The Saudis are among several moderate Arab countries that have worried about expanding influence in the Middle East by Iran, which create Hezbollah and has helped train and finance the organization. On the other hand, they cannot afford to appear too supportive of American or Israeli interests for fear of alienating their own citizens.

Saud spoke to reporters outside the West Wing as he left the White House.

“There is only one problem in this crisis: It is Lebanon, and the inability of Lebanon to exercise its sovereignty over its territory,” Saud said. “Everybody who needs to help, who must help, should help.”

Bush’s chief of staff, Josh Bolten, said before the meeting that the U.S. will stand firmly behind Israel, noting that an attack on an ally is considered an attack on the U.S.

“We are allies, and we will support Israel in its right to self-defense,” he said on NBC’s “Meet the Press.” “At the same time, we will do everything possible to make sure the crisis has a minimal impact on civilians.

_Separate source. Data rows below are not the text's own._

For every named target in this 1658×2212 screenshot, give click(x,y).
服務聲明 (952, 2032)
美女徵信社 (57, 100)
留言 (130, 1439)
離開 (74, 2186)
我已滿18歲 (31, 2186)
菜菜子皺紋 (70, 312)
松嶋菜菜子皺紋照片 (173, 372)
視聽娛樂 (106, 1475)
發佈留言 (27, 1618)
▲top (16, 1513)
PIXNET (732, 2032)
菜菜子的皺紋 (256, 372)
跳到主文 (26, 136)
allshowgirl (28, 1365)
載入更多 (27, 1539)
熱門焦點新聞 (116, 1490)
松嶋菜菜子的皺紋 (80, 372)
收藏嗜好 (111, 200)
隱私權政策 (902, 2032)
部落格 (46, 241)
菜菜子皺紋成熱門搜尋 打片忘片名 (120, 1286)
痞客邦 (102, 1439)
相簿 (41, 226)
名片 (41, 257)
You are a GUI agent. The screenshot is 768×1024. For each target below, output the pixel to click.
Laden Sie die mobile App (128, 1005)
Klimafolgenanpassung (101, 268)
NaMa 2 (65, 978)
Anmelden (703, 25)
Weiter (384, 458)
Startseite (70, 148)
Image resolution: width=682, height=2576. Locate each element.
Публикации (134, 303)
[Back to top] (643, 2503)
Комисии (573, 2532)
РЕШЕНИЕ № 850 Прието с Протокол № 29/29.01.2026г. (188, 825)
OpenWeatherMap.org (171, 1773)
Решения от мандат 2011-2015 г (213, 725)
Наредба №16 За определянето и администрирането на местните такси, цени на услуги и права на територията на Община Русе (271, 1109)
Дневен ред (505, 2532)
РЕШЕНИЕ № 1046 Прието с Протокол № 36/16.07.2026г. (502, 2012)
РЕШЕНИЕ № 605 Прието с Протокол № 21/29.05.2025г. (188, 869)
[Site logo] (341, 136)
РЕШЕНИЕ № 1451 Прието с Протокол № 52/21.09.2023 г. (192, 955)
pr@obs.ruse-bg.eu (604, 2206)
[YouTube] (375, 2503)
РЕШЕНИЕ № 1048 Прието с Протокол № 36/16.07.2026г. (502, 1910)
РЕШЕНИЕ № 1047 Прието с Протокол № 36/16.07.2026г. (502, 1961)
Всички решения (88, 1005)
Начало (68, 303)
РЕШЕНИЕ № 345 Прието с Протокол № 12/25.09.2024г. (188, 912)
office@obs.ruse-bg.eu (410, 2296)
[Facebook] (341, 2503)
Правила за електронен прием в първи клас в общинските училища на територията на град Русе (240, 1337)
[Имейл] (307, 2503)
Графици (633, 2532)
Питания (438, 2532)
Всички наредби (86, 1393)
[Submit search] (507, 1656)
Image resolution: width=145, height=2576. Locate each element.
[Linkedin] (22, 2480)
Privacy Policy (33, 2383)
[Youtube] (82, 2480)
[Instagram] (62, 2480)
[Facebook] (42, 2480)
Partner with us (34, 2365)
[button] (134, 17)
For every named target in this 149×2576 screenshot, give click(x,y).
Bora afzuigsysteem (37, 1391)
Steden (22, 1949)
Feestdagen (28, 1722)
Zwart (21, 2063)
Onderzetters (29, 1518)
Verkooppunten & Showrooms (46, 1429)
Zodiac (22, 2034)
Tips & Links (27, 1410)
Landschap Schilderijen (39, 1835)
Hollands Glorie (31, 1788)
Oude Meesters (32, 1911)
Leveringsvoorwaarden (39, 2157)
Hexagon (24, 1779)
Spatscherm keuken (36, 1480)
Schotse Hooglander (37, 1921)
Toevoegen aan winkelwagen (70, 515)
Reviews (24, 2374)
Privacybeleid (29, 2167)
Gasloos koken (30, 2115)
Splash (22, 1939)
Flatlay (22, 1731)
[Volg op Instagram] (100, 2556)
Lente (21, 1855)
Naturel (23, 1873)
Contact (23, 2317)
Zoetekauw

“The purpose is to maintain a sustainable cease-fire,” Bolten said. “It’s sustainable only if we get to the root problem, which is Hezbollah, a terrorist organization.”

Bolten said international peacekeepers might be needed in Lebanon to help end the fighting, but that U.S. troop involvement was unlikely.

Rice plans meetings in Jerusalem and the West Bank with Israeli Prime Minister Ehud Olmert and Palestinian President Mahmoud Abbas. In addition, she will go to Rome for sessions with representatives of European and moderate Arab governments that are meant to shore up the weak democratic government in Lebanon.

“She’ll be talking to friends and allies as to whether and when force is appropriate and how it should be constructed,” Bolten said.

Bush said he has directed Rice to discuss with Mideast leaders how best to end the fighting in Lebanon. The chief U.S. diplomat will not meet with Hezbollah leaders or their Syrian backers.